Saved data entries
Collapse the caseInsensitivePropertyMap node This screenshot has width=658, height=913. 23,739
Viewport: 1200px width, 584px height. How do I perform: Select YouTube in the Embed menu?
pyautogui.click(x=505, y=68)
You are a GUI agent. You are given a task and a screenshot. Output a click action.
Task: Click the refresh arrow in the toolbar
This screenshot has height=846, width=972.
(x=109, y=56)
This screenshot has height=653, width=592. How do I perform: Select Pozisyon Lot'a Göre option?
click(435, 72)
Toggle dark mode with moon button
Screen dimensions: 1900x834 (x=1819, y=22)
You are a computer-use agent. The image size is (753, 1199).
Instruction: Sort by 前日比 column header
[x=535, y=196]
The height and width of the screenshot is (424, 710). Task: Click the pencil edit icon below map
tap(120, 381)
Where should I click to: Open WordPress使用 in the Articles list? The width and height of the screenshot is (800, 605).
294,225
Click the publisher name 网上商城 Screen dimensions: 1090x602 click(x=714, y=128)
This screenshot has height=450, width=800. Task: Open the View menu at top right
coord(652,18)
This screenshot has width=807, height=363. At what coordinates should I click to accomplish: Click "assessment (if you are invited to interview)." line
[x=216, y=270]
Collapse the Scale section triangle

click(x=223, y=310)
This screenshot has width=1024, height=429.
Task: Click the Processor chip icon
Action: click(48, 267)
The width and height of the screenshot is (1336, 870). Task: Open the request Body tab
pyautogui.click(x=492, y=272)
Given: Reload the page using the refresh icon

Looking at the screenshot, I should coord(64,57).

**GOAL OF THE EXERCISE:**
Each record above should be returned exactly as written.

**ANSWER TO THE EXERCISE:**
Collapse the caseInsensitivePropertyMap node This screenshot has width=658, height=913. 23,739
Viewport: 1200px width, 584px height. How do I perform: Select YouTube in the Embed menu?
pyautogui.click(x=505, y=68)
You are a GUI agent. You are given a task and a screenshot. Output a click action.
Task: Click the refresh arrow in the toolbar
This screenshot has height=846, width=972.
(x=109, y=56)
This screenshot has height=653, width=592. How do I perform: Select Pozisyon Lot'a Göre option?
click(435, 72)
Toggle dark mode with moon button
Screen dimensions: 1900x834 (x=1819, y=22)
You are a computer-use agent. The image size is (753, 1199).
Instruction: Sort by 前日比 column header
[x=535, y=196]
The height and width of the screenshot is (424, 710). Task: Click the pencil edit icon below map
tap(120, 381)
Where should I click to: Open WordPress使用 in the Articles list? The width and height of the screenshot is (800, 605).
294,225
Click the publisher name 网上商城 Screen dimensions: 1090x602 click(x=714, y=128)
This screenshot has height=450, width=800. Task: Open the View menu at top right
coord(652,18)
This screenshot has width=807, height=363. At what coordinates should I click to accomplish: Click "assessment (if you are invited to interview)." line
[x=216, y=270]
Collapse the Scale section triangle

click(x=223, y=310)
This screenshot has width=1024, height=429.
Task: Click the Processor chip icon
Action: click(48, 267)
The width and height of the screenshot is (1336, 870). Task: Open the request Body tab
pyautogui.click(x=492, y=272)
Given: Reload the page using the refresh icon

Looking at the screenshot, I should coord(64,57).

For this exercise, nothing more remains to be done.